(Stored records)
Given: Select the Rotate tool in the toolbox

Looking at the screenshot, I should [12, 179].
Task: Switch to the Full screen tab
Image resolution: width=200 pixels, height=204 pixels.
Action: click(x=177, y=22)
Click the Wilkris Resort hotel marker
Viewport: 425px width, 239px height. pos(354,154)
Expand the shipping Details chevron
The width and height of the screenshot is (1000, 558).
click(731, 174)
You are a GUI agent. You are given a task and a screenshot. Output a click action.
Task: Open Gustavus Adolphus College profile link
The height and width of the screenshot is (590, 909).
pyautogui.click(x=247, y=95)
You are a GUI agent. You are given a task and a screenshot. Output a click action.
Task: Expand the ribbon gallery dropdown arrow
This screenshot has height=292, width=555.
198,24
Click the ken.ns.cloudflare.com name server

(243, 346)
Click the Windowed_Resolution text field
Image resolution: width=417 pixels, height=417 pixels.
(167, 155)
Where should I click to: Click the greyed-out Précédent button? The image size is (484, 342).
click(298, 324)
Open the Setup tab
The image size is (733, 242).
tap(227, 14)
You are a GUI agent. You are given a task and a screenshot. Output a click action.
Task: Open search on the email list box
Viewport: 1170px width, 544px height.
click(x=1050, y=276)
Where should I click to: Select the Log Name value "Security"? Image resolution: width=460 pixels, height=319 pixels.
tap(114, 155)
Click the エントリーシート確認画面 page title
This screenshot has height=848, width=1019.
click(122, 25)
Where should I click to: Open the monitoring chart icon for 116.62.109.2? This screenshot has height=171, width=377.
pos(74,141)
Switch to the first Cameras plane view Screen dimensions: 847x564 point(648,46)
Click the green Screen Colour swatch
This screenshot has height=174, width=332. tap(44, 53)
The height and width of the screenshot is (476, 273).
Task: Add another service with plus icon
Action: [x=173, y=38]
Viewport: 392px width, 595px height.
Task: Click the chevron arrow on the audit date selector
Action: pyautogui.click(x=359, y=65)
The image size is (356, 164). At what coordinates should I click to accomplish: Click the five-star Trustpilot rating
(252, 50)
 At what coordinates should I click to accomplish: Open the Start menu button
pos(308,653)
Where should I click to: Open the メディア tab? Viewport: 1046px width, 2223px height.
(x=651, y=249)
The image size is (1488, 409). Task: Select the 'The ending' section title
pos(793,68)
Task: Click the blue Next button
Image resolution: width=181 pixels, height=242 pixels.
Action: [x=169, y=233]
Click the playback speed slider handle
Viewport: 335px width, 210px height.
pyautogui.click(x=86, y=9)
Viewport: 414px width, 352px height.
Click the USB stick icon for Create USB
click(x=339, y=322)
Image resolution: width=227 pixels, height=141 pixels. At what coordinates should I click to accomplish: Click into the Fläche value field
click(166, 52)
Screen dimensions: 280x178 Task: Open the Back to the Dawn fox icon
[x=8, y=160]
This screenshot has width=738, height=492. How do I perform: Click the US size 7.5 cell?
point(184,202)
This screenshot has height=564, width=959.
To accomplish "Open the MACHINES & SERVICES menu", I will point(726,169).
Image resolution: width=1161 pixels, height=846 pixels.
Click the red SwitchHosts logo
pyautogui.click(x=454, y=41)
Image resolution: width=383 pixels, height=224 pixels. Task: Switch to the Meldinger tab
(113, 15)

• _REQUIRED ACTION_
What's needed is every entry, returned word for word.

• _ANSWER BELOW_
Given: Select the Rotate tool in the toolbox

Looking at the screenshot, I should [12, 179].
Task: Switch to the Full screen tab
Image resolution: width=200 pixels, height=204 pixels.
Action: click(x=177, y=22)
Click the Wilkris Resort hotel marker
Viewport: 425px width, 239px height. pos(354,154)
Expand the shipping Details chevron
The width and height of the screenshot is (1000, 558).
click(731, 174)
You are a GUI agent. You are given a task and a screenshot. Output a click action.
Task: Open Gustavus Adolphus College profile link
The height and width of the screenshot is (590, 909).
pyautogui.click(x=247, y=95)
You are a GUI agent. You are given a task and a screenshot. Output a click action.
Task: Expand the ribbon gallery dropdown arrow
This screenshot has height=292, width=555.
198,24
Click the ken.ns.cloudflare.com name server

(243, 346)
Click the Windowed_Resolution text field
Image resolution: width=417 pixels, height=417 pixels.
(167, 155)
Where should I click to: Click the greyed-out Précédent button? The image size is (484, 342).
click(298, 324)
Open the Setup tab
The image size is (733, 242).
tap(227, 14)
You are a GUI agent. You are given a task and a screenshot. Output a click action.
Task: Open search on the email list box
Viewport: 1170px width, 544px height.
click(x=1050, y=276)
Where should I click to: Select the Log Name value "Security"? Image resolution: width=460 pixels, height=319 pixels.
tap(114, 155)
Click the エントリーシート確認画面 page title
This screenshot has height=848, width=1019.
click(122, 25)
Where should I click to: Open the monitoring chart icon for 116.62.109.2? This screenshot has height=171, width=377.
pos(74,141)
Switch to the first Cameras plane view Screen dimensions: 847x564 point(648,46)
Click the green Screen Colour swatch
This screenshot has height=174, width=332. tap(44, 53)
The height and width of the screenshot is (476, 273).
Task: Add another service with plus icon
Action: [x=173, y=38]
Viewport: 392px width, 595px height.
Task: Click the chevron arrow on the audit date selector
Action: pyautogui.click(x=359, y=65)
The image size is (356, 164). At what coordinates should I click to accomplish: Click the five-star Trustpilot rating
(252, 50)
 At what coordinates should I click to accomplish: Open the Start menu button
pos(308,653)
Where should I click to: Open the メディア tab? Viewport: 1046px width, 2223px height.
(x=651, y=249)
The image size is (1488, 409). Task: Select the 'The ending' section title
pos(793,68)
Task: Click the blue Next button
Image resolution: width=181 pixels, height=242 pixels.
Action: [x=169, y=233]
Click the playback speed slider handle
Viewport: 335px width, 210px height.
pyautogui.click(x=86, y=9)
Viewport: 414px width, 352px height.
Click the USB stick icon for Create USB
click(x=339, y=322)
Image resolution: width=227 pixels, height=141 pixels. At what coordinates should I click to accomplish: Click into the Fläche value field
click(166, 52)
Screen dimensions: 280x178 Task: Open the Back to the Dawn fox icon
[x=8, y=160]
This screenshot has width=738, height=492. How do I perform: Click the US size 7.5 cell?
point(184,202)
This screenshot has height=564, width=959.
To accomplish "Open the MACHINES & SERVICES menu", I will point(726,169).
Image resolution: width=1161 pixels, height=846 pixels.
Click the red SwitchHosts logo
pyautogui.click(x=454, y=41)
Image resolution: width=383 pixels, height=224 pixels. Task: Switch to the Meldinger tab
(113, 15)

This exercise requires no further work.